> [Task]:
Check each line of the data below for the word "will", then extract the ones that have it.

[Collected data entries]

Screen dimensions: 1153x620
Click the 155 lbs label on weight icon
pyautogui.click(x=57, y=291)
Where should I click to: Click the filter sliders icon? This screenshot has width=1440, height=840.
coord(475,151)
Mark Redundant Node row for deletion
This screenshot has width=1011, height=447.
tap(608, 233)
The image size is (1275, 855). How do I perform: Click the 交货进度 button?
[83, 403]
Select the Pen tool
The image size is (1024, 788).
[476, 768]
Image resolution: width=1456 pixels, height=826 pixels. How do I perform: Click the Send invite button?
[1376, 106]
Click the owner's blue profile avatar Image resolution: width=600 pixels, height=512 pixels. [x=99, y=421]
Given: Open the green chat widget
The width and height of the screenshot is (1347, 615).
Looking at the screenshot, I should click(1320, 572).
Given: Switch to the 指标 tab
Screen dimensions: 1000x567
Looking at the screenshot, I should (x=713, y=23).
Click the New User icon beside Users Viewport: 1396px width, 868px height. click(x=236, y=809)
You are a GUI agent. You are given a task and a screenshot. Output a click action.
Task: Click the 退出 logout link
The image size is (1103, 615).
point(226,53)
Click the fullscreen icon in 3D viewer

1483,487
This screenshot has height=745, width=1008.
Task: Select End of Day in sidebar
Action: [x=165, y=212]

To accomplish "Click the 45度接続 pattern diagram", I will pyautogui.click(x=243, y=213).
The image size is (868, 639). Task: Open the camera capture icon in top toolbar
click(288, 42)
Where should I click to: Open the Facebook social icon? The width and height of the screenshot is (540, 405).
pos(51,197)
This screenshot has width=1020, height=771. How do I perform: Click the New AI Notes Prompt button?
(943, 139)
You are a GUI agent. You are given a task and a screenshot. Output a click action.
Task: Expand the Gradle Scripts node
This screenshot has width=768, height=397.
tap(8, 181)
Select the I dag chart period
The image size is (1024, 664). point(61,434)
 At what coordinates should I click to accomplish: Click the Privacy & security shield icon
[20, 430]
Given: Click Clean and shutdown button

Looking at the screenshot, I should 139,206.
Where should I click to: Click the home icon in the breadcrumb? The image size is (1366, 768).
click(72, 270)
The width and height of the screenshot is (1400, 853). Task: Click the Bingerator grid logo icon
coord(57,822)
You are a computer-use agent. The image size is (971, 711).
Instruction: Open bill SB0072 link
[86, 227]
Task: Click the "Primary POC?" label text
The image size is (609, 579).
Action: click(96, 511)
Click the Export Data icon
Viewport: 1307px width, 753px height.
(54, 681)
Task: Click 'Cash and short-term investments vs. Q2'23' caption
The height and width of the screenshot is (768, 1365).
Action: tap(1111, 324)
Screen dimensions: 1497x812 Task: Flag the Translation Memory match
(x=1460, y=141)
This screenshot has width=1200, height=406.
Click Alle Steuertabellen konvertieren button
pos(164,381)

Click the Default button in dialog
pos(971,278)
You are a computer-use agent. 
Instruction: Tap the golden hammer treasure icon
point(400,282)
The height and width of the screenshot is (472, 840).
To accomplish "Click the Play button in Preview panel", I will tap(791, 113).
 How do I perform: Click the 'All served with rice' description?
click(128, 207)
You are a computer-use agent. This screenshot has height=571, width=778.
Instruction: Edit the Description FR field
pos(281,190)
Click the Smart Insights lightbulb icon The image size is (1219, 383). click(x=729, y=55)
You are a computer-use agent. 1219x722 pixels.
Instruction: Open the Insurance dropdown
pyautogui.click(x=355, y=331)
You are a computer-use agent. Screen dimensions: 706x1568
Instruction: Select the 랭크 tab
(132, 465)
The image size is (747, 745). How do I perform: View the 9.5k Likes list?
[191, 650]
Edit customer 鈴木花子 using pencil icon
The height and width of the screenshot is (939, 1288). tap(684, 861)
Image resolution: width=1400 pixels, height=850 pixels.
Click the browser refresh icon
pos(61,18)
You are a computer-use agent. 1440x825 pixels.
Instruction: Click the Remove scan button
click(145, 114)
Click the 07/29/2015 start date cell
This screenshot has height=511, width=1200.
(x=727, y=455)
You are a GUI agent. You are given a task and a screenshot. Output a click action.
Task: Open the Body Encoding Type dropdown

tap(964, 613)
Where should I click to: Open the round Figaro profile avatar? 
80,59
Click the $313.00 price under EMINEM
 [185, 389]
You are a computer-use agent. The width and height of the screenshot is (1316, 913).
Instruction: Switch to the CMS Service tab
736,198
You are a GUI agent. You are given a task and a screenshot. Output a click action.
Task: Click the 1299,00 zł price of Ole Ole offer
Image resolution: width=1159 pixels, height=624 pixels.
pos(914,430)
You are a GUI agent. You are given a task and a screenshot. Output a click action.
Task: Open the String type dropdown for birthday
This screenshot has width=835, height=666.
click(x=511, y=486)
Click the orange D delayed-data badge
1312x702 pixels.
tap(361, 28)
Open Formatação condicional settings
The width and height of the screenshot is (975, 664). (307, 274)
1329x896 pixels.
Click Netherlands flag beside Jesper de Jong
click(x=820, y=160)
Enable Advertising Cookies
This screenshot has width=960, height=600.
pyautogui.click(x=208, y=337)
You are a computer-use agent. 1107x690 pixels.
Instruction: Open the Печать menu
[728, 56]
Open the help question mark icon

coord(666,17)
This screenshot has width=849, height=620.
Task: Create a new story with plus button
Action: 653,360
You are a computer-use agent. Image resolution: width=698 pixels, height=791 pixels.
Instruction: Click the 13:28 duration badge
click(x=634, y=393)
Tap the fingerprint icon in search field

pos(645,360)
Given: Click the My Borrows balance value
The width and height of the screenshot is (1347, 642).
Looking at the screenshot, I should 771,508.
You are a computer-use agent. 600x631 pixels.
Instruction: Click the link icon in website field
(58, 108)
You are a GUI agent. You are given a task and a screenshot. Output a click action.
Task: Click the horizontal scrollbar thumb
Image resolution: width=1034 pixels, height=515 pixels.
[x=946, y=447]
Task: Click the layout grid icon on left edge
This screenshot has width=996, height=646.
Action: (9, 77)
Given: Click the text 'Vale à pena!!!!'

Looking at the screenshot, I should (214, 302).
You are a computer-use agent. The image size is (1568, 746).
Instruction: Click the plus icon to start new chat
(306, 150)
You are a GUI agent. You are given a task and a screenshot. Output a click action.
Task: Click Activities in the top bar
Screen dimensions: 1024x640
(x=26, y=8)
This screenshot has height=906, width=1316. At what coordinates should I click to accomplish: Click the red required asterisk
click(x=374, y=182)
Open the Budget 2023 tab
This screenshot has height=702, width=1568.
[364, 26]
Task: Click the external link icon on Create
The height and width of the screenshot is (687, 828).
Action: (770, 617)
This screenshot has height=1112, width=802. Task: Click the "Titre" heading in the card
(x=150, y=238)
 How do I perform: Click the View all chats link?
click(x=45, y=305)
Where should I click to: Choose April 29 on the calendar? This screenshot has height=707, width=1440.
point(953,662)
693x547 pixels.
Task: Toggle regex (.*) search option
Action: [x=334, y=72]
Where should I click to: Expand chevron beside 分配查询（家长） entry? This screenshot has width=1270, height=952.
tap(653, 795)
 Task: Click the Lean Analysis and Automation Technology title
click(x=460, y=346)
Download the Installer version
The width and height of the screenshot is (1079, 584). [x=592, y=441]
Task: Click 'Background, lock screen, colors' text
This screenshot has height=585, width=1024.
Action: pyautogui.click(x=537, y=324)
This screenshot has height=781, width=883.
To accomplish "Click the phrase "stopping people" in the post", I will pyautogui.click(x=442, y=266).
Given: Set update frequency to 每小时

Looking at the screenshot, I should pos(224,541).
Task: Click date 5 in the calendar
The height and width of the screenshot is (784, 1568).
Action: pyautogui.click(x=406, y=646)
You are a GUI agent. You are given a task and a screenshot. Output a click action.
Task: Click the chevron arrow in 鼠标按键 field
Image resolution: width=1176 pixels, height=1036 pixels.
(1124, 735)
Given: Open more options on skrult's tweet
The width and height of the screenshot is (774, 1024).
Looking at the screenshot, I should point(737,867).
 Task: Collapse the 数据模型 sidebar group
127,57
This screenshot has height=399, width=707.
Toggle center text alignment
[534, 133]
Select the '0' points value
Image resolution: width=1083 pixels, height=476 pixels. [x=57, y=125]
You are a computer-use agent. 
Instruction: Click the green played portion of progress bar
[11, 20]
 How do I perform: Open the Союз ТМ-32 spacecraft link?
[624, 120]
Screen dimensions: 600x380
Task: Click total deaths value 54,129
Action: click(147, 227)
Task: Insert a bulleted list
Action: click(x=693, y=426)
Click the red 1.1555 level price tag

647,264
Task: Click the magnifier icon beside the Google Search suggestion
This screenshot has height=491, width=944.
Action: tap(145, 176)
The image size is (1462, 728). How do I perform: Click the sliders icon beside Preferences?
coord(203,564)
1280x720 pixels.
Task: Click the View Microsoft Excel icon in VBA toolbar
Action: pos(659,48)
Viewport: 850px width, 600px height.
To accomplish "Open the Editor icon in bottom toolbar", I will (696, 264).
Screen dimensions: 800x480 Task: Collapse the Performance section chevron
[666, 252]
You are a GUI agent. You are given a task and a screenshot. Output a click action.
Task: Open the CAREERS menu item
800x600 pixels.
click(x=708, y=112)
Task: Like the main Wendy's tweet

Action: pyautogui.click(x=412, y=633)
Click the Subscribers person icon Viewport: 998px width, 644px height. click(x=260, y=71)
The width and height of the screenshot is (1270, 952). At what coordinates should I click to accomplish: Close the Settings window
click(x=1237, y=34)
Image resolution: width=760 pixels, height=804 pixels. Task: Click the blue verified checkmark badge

> [Task result]:
To accomplish "Click the 45度接続 pattern diagram", I will pyautogui.click(x=243, y=213).
To accomplish "Click the Play button in Preview panel", I will tap(791, 113).
To accomplish "Click the phrase "stopping people" in the post", I will pyautogui.click(x=442, y=266).
To accomplish "Open the Editor icon in bottom toolbar", I will (696, 264).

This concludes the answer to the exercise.